Thankfully, Noel is expected to make a full recovery. If his injury were career-ending, though, the NCAA would be morally culpable.
The harsh reality of sports like football and basketball is that careers are unpredictable and can be cut short at any given moment. It’s well within the rights of professionals to hold out for a richer contract or to test free agent markets in search of a big pay day. While the NCAA will make a killing no matter who suits up during March Madness, elite athletes live life much closer to the edge. That’s why the NCAA should just do the right thing and let the five or six players who are good enough to make the jump to the NBA forgo college altogether.

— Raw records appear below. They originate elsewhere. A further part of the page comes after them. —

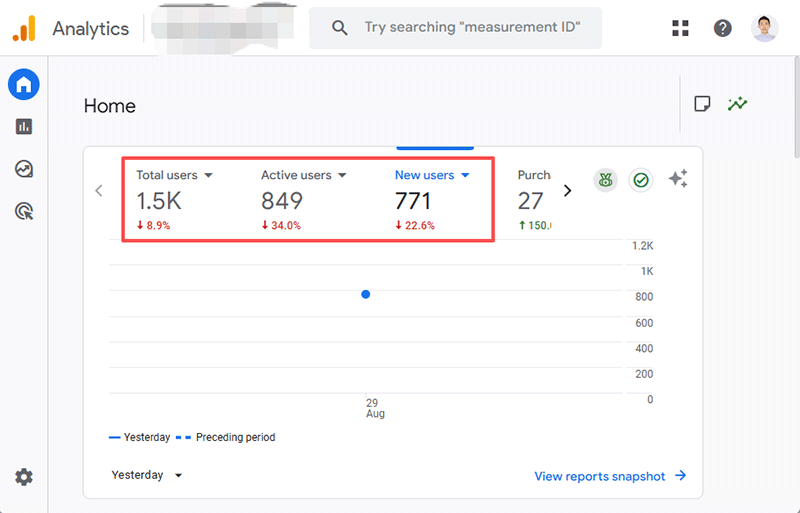Open the Google apps grid icon
800x513 pixels.
tap(681, 28)
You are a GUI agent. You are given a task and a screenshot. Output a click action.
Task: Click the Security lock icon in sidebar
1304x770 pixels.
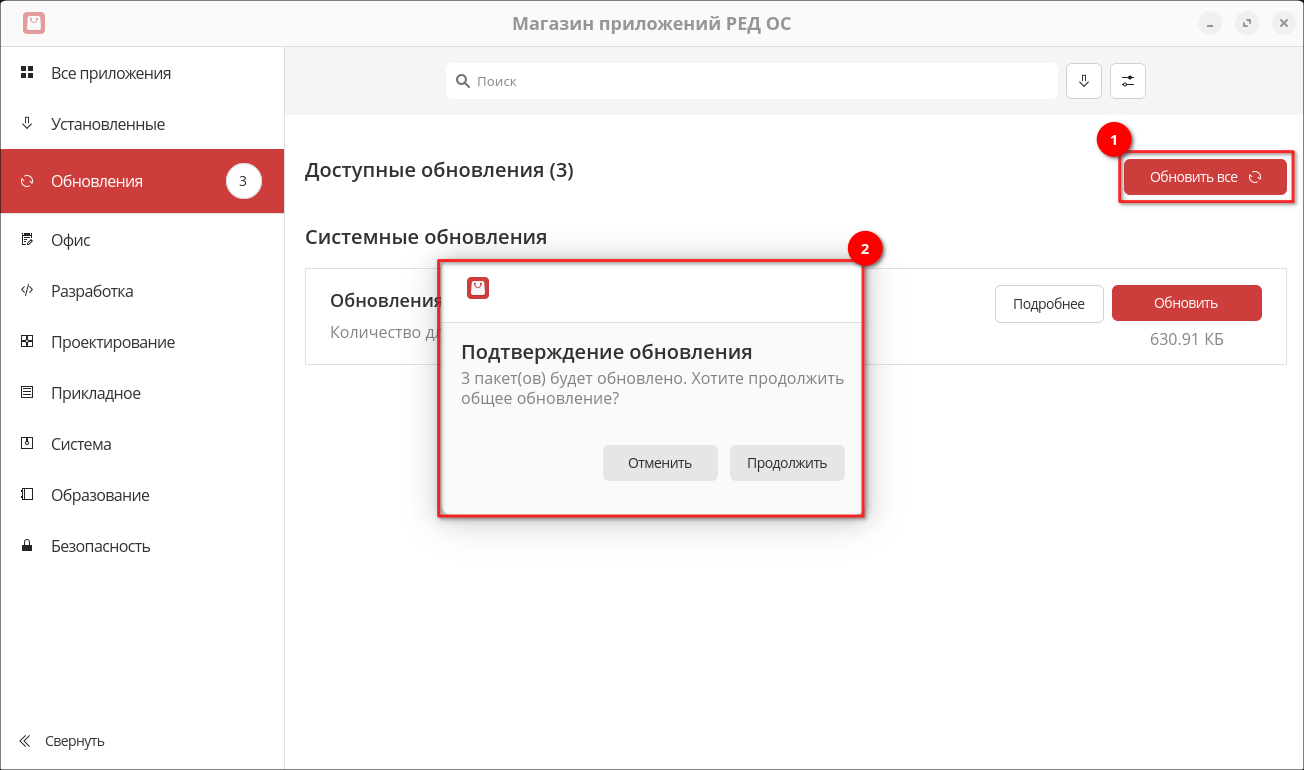(28, 546)
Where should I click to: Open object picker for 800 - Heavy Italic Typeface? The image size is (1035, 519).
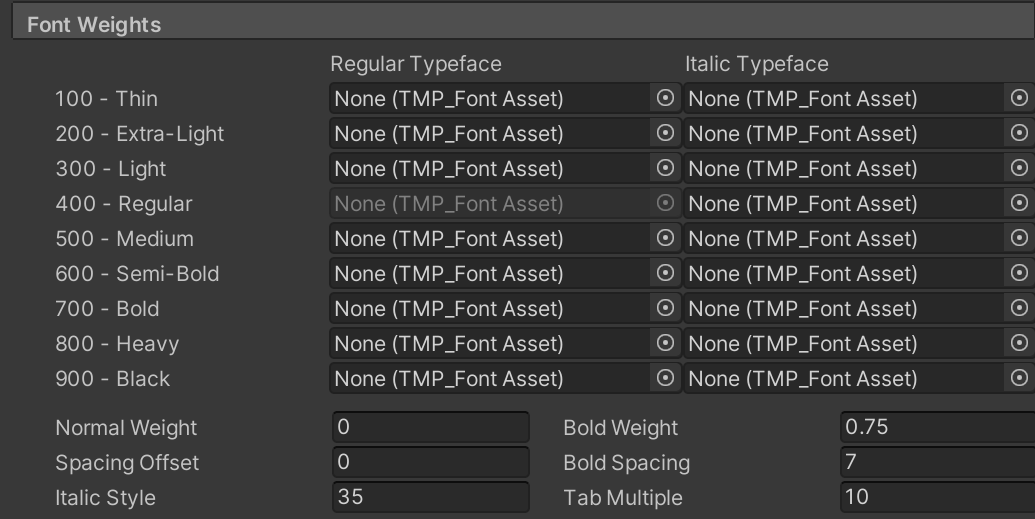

To deny Nerlens Noel and Anthony Davis the opportunity to cash in their remarkable talents whenever they can is borderline criminal. As Noel’s ACL tear proves, athletes often times only get one chance at a big contract.
Some argue that high school kids are not physically ready for the rigors of professional sports. That’s laughable. “One-and-done” looks out for the interests of wealthy college presidents and coaches, not the players. Second of all, there’s no way a 19-year-old Nerlens Noel coming off ACL surgery is more physically ready for the NBA than a healthy 18-year-old version of himself.
The NBA and NCAA should not be in a position to make that decision for young basketball players, anyway. Let the prospects decide whether or not they need college to hone their craft before turning pro. Instead, a business with a tremendous interest in keeping its most talented players for as long as possible is charged with determining what is best for a player.
One-and-done players attend college for eight months, a time period too short for much physical development to happen. There’s barely enough time for “student-athletes” to pretend to learn, for professors to pretend to teach, and for the NCAA to pretend to care.
Some college programs have become glorified minor league teams who use their university label as an excuse not to pay the men who are bringing in tens of millions of dollars to the school. That’s a morally indefensible practice that the NBA can and should eradicate immediately.